The firm should help the Carter Center and the DRNs in two broad areas:

  1. Messaging:
    1. a. Develop resources, graphics, etc., for nontraditional communications dissemination.
    1. b. Support Carter Center in advancing the narrative proactively on issues pertaining to elections, democracy, trust in fellow Americans, and political violence, as best suited to the event and location. This is not prescriptive, but rather the communications partner should guide the Carter Center via this space based on its expertise, be it via TikTok, a specific podcast, etc. The goal is to reach the following demographic groups:
      • Center-right voters who could be inoculated against election conspiracies
      • Disaffected eligible voters; lower-trust voters
      • And voters under fifty years old (with an emphasis on men between the ages of eighteen and thirty-two).
  2. Comms tools: Provide network members with clear, accurate guidance and products that they can use to explain how elections work, elevate the work of election administrators, and reduce fear of/increase trust between politically polarized Americans. Some of these products will be produced in conjunction with The Carter Center and other organizations.
    • Organize or create positive pro-social content (e.g. videos of Republican and Democratic politicians engaging constructively with one another, human impact stories of Americans helping each other, especially across lines of ideological difference) and prepare this material into a bank of resources for regular sharing by nontraditional platforms. This could include adapting stories of the week to talking points, taking existing Carter Center educational materials (slides, videos, etc.) and editing or repackaging them for easy reference or social media sharing, and developing other simple products, including infographics.
    • Provide guidance on when/where it is appropriate to pay to place content to further project goals.
    • Provide regular links to media placements.
    • Track reach of and measure engagement with distributed content through the duration of the contract.

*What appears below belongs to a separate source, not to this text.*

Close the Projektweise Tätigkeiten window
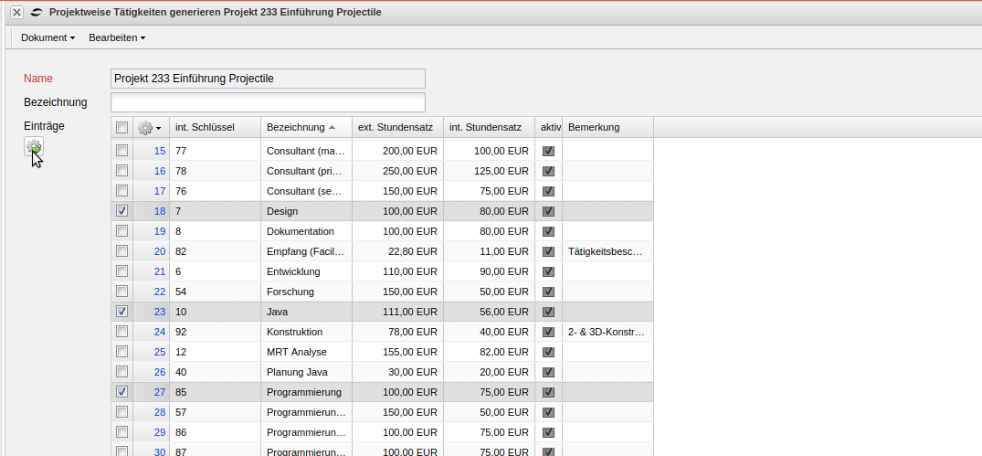(x=16, y=13)
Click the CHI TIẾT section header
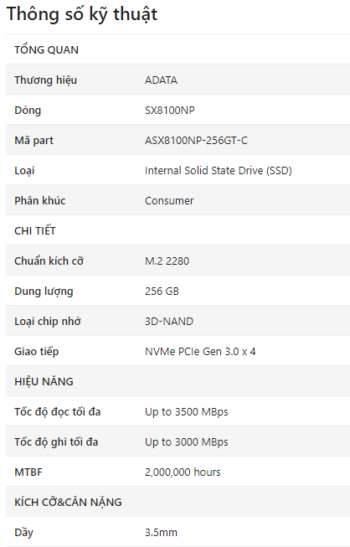Image resolution: width=350 pixels, height=547 pixels. (35, 230)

Project Timeline: The Carter Center envisions the activities outlined above as rolling out in the following phases:

  1. Coordination: planning and outreach design coordinated between The Carter Center and the firm to establish outreach strategies, including landscape analysis to identify most appropriate nontraditional communications channels.
  2. Preparation: once identified, focus on messenger recruitment where appropriate while beginning message and content development.
  3. Ongoing Delivery: remainder of fiscal year (end of August 2026, with possibility of costed extension through the 2026 elections).

The successful applicant will: Demonstrate experience engaging a wide variety of Americans – urban and rural, liberal and conservative, racially and socio-economically diverse, etc. – in successful movement building and behavioral change through strategic communications via nontraditional communications means. The successful applicant will show the ability to engage the targeted groups identified above (e.g. center right voters, lower-trust voters, etc.) in nontraditional media spaces.

In addition, the successful applicant will demonstrate expertise and experience in outreach to designated target states of groups of people/influencers/nontraditional platforms.

Finally, recognizing that the goals of this project are significant, applicants should articulate how it will develop the necessary strategic communications to address the need described above (i.e., which messengers, platforms, etc.). The Carter Center will welcome creative solutions that will effectively complement our efforts. In essence, the Center seeks a partner that will suggest which approaches work, and how to effectively navigate the nontraditional communications space.